I cannot tell you how fabulous my house smelled while this soup was cooking! A neighbor stopped by while it was on the stove and commented that our house had wonderful karma. Of course that’s true… but I also think the wonderful spices in the air helped. 🙂

This recipe was adapted from the New York Times, contributed by Melissa Clark. I used 1 1/2 pounds of cremini mushrooms and increased the amount of spinach. I also removed half of the soup from the pot, puréed the remaining soup, and then returned the solids to incorporate. It was earthy and hearty.

I added the juice of one lime which was absolutely perfect for me- very bright and delicious. My family thought is was a little heavy with lime juice. Next time, I would add the juice of one half of a lime and serve it with additional lime wedges on the side. (for me!)

= OBJECTIVE =
Transcribe, word for word, the passage about the mushroom soup from "I cannot tell" to "side. (for me!)".

= ENTRIES =
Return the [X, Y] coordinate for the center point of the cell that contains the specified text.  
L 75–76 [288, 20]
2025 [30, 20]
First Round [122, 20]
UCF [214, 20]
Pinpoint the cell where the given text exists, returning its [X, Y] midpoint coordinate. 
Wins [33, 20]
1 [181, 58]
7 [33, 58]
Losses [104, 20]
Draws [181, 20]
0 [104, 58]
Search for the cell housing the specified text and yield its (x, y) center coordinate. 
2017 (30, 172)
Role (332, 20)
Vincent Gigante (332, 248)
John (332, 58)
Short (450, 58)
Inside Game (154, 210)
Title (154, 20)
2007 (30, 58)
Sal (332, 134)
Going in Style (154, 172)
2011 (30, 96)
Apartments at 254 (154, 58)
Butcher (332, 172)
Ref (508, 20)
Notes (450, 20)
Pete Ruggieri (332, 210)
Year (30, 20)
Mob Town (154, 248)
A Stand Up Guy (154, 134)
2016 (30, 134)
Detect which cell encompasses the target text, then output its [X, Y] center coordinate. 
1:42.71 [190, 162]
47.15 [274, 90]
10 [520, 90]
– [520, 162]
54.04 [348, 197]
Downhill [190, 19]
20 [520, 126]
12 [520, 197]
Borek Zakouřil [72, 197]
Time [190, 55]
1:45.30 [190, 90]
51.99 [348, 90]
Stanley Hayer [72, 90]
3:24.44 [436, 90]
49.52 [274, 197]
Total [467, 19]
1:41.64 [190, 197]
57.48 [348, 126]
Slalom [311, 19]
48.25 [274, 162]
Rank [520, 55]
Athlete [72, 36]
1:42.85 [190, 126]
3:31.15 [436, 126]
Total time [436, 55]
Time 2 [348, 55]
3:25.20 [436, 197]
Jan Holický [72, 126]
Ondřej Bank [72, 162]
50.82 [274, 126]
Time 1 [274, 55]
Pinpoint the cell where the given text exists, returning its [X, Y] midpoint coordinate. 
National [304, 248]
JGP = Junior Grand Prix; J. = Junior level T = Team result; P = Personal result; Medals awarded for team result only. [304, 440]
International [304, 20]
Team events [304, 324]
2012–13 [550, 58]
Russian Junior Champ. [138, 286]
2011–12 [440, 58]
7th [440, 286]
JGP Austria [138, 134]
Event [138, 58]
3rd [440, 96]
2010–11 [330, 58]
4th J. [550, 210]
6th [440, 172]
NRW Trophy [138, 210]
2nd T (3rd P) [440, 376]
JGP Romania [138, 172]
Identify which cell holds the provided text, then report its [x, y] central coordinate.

= OUTPUT FOR THIS EXERCISE =
I cannot tell you how fabulous my house smelled while this soup was cooking! A neighbor stopped by while it was on the stove and commented that our house had wonderful karma. Of course that’s true… but I also think the wonderful spices in the air helped. 🙂

This recipe was adapted from the New York Times, contributed by Melissa Clark. I used 1 1/2 pounds of cremini mushrooms and increased the amount of spinach. I also removed half of the soup from the pot, puréed the remaining soup, and then returned the solids to incorporate. It was earthy and hearty.

I added the juice of one lime which was absolutely perfect for me- very bright and delicious. My family thought is was a little heavy with lime juice. Next time, I would add the juice of one half of a lime and serve it with additional lime wedges on the side. (for me!)